Uno degli episodi più belli del podcast, uno di quelli che ad ascoltarlo ancora oggi stupisce per efficacia e profondità, resta il primo. Per introdurre gli ascoltatori alla storia di Adnan Syed e Hae Min Lee, Koenig chiede loro di sforzarsi di ricordare, senza essere troppo precisi, dove fossero e cosa stessero facendo in un giorno qualunque della settimana precedente. Poi, fa ascoltare alcune brevi interviste fatte a suo nipote e ad alcuni suoi amici. Koenig fa ai ragazzi la stessa domanda fatta poco prima agli ascoltatori: dove eravate e cosa facevate il giorno X della settimana scorsa? E poi aggiunge: mio nipote era con voi? Se sì, dove era e cosa faceva? Se no, dove era e cosa faceva? I ragazzi, a uno a uno, rispondono. Nessuno dei loro racconti coincide con l’altro. Adnan Syed fu condannato perché non riusciva a ricordare dove fosse in un giorno preciso, a un’ora precisa: il giorno e l’ora in cui, secondo le ricostruzioni, è stata uccisa Hae Min Lee.

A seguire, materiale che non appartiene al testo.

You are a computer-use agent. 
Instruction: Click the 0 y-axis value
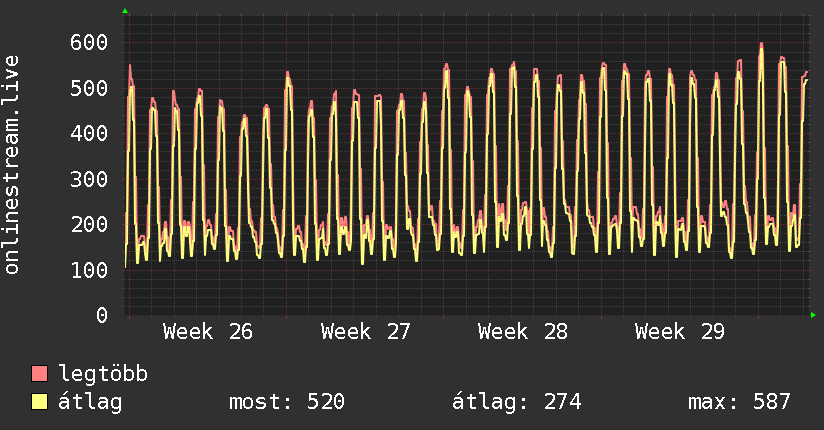pos(102,315)
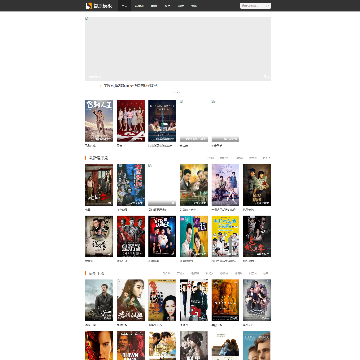Open soldier in coat gray landscape poster
Screen dimensions: 360x360
tap(99, 300)
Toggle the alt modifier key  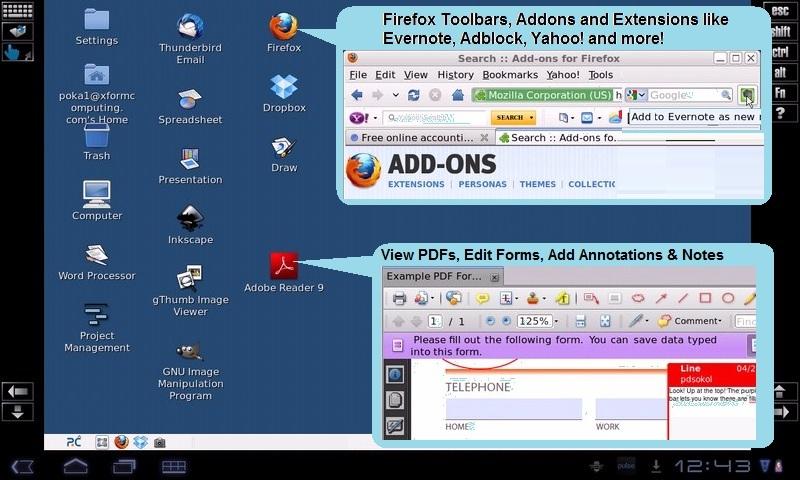coord(780,72)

Quando gli inquirenti gli chiedevano dove fosse e cosa stesse facendo quel giorno, a quell’ora, da quel giorno e da quell’ora erano già passati mesi. Syed ha sempre ricostruito quella giornata al meglio delle sue possibilità, ma non è mai riuscito a ricordare esattamente dove fosse e cosa stessa facendo mentre Lee veniva uccisa: si tratta di un vuoto di memoria di circa un quarto d’ora, pochi minuti nei quali nessuno ricorda dove fosse e cosa stesse facendo Syed. Ora, Adnan Syed si trova agli arresti domiciliari. La procura distrettuale di Baltimora ha due mesi di tempo per decidere se sottoporlo a un nuovo processo. Oggi Sarah Koenig ha pubblicato un nuovo episodio di Serial, il tredicesimo e forse ultimo della prima stagione: si intitola “Adnan is out“.

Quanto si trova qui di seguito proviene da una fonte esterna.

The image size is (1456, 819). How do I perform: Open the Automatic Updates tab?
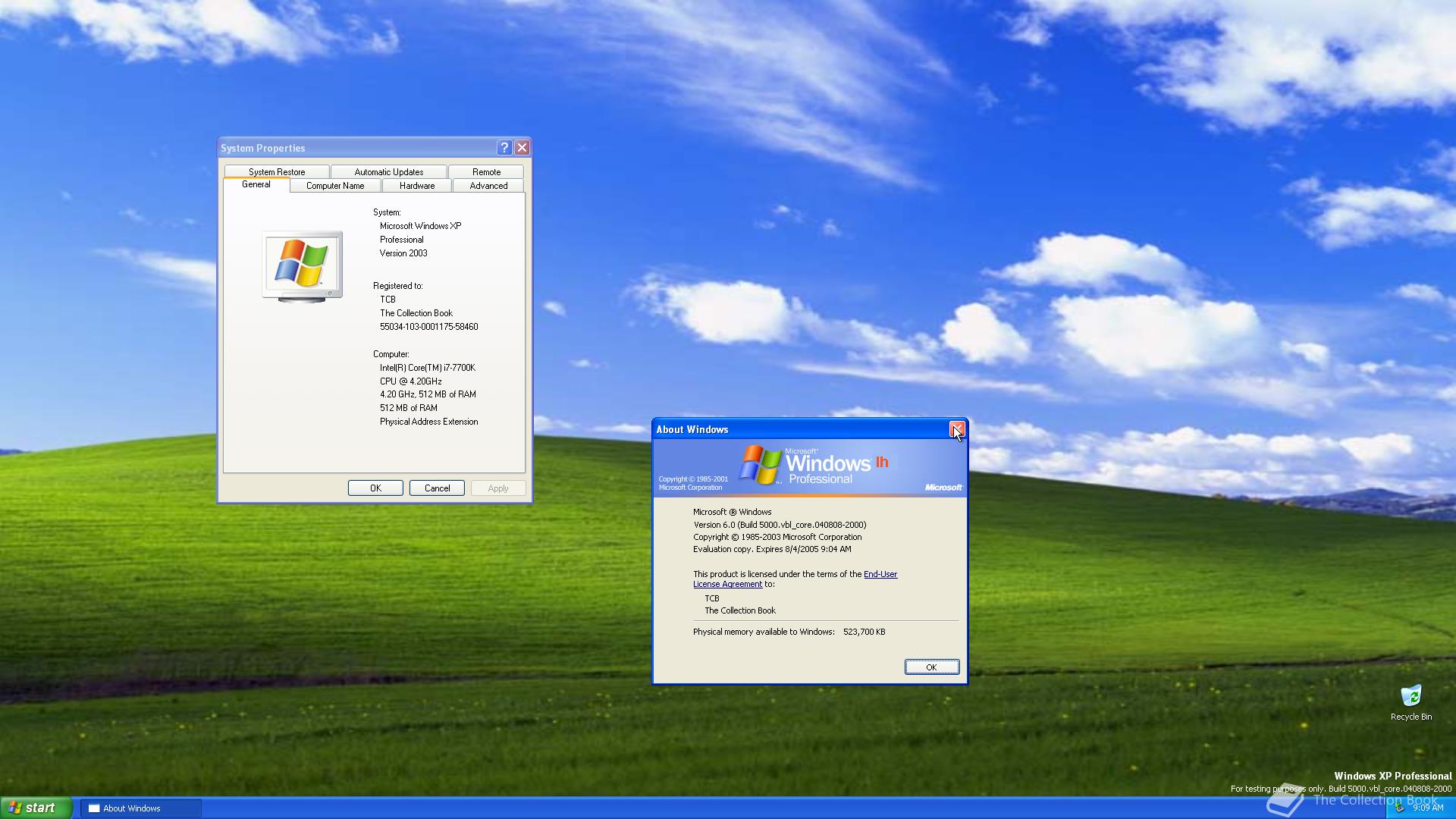(388, 171)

Serial è stato anche il titolo grazie al quale i podcast sono diventati il bene di consumo culturale che conosciamo oggi, una serie che ancora oggi viene scaricata e ascolta centinaia di migliaia di volta al giorno in tutto il mondo. Jeff Labrecque di Entertainment Weekly lo aveva definito il prodotto capace di trasformare il giovedì in un «must-listen event», sul New York Magazine avevano provato a dare una spiegazione psicologica dell’ossessione che tutti sembravano sviluppare per Serial. Su Reddit c’è ancora un thread dedicato alla serie in cui innocentisti e colpevolisti se ne dicono di tutti i colori ogni giorno. Slate, nel 2014, lanciò un podcast in cui di discutevano e analizzavano tutti gli episodi di Serial, forse il primo caso di podcast su un podcast della storia. Oggi, dopo quasi un decennio di documentari true crime da ascoltare e da vedere, possiamo misurare l’enorme influenza che Koenig e il suo podcast hanno avuto sulla cultura americana e non solo: il Washington Post nel 2016 definiva Serial «una sfida alla giustizia penale americana», una sfida che negli anni successivi è stata raccolta da altri racconti-ossessione come Making a Murderer di Netflix o da podcast-eredi come Undisclosed, dedicato alle ingiuste condanne che ogni anno la giustizia penale americana commina a decine di cittadini (una delle autrici di Undisclosed è Rabia Chaudry, amica d’infanzia di Syed e da sempre convinta della sua innocenza). Grazie a Serial, è cominciato un modo nuovo di raccontare la cronaca nera, uno che parte dalle righe spesso ignorate di piccoli trafiletti nelle pagine interne di giornali locali: le righe che raccontano i casi marginali, le condanne ingiuste, le scarcerazioni tardive. Ma, più di tutto questo, l’influenza di Serial è provata dal fatto che le ragioni che hanno spinto la pm Mosby a chiedere la scarcerazione di Syed sono le stesse che Koenig aveva usato per insinuare il dubbio sulla fondatezza della sua condanna.